781 S.E.2d 357
Va.2015Background
- In 1995 Garvey bought ~50 acres; Chaceys retained adjacent land and an easement across Garvey’s parcel used by both parties.
- Garvey sued the Chaceys (and Blue Ridge Forestry) for timber theft, trespass, and property damage after loggers removed trees in 2008–2010 allegedly from Garvey’s land.
- Garvey sought treble stump value, reforestation costs (≤ $450/acre), costs of ascertaining timber value, and “any directly associated legal costs”; she claimed substantial attorney’s fees.
- Garvey’s expert on stump value was excluded pretrial; the trial court ruled attorney’s fees were included in “legal costs” and allowed the jury to consider reforestation and legal costs but not treble stump damages (no stump-value evidence).

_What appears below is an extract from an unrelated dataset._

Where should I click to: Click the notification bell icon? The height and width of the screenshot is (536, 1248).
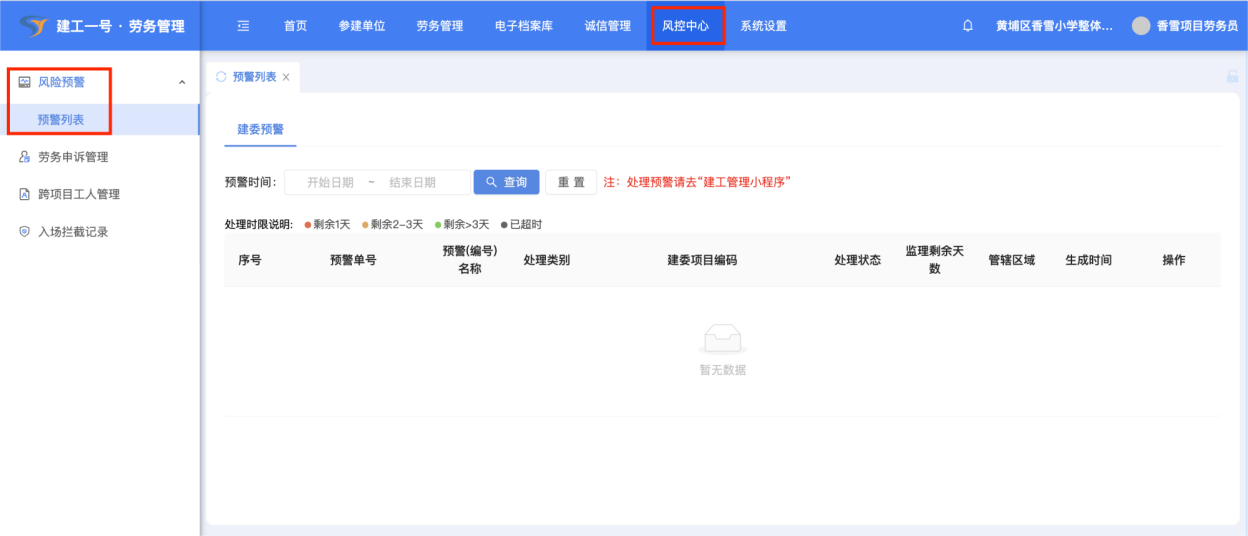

- Jury verdict: liability for timber theft, trespass, and property damage; awards included $135 for reforestation, legal costs (amount to be determined), and $15,000 for trespass. Trial court later awarded $150,000 in attorney’s fees as part of “directly associated legal costs.”
- On appeal the Supreme Court of Virginia affirmed liability and the trial court’s allowing the timber claim to go to the jury, reversed the attorney’s-fees award, and remanded to quantify recoverable legal costs (excluding attorney’s fees).
Issues
| Issue | Plaintiff's Argument (Garvey) | Defendant's Argument (Chacey) | Held |
|---|---|---|---|
| Whether “directly associated legal costs” in Va. Code § 55-332(B) includes attorney’s fees | Phrase covers attorney’s fees incurred because they are legal costs directly associated with trespass | Under the American Rule attorney’s fees are not recoverable absent explicit statutory authorization; §55-332(B) does not expressly authorize fees | Held: phrase does not authorize attorney’s fees; remanded to determine other directly associated legal costs |
| Proper measure/scope of “legal costs” recoverable under §55-332(B) | Garvey sought broad recovery including her full attorneys’ fees and costs tied to litigation | Chaceys argued recovery should be limited to ordinary litigation costs essential to prosecution | Held: statute provides more than ordinary "costs," but still does not include attorney’s fees; trial court must strictly and narrowly determine directly associated non-fee legal costs |
| Whether plaintiff was required to prove stump value before obtaining other §55-332(B) damages (reforestation, costs of ascertaining value, legal costs) | Reforestation and other statutory items are recoverable independently of proving stump value | Chaceys argued stump-value proof was prerequisite to any §55-332(B) damages | Held: no prerequisite; owner may recover reforestation, appraisal costs, and directly associated legal costs even if stump-value evidence is lacking; trial court properly submitted those issues to jury |
| Whether plaintiff could proceed to jury on timber trespass claim after exclusion of stump-value expert | Garvey said exclusion only affected treble-damages claim, not other statutory remedies | Chaceys contended exclusion left plaintiff with no proof and case should be struck | Held: exclusion precluded treble stump damages but did not preclude jury consideration of other statutory damages; claim properly reached the jury |
Key Cases Cited
- Conyers v. Martial Arts World of Richmond, Inc., 273 Va. 96, 639 S.E.2d 174 (statutory interpretation reviewed de novo; plain meaning controls)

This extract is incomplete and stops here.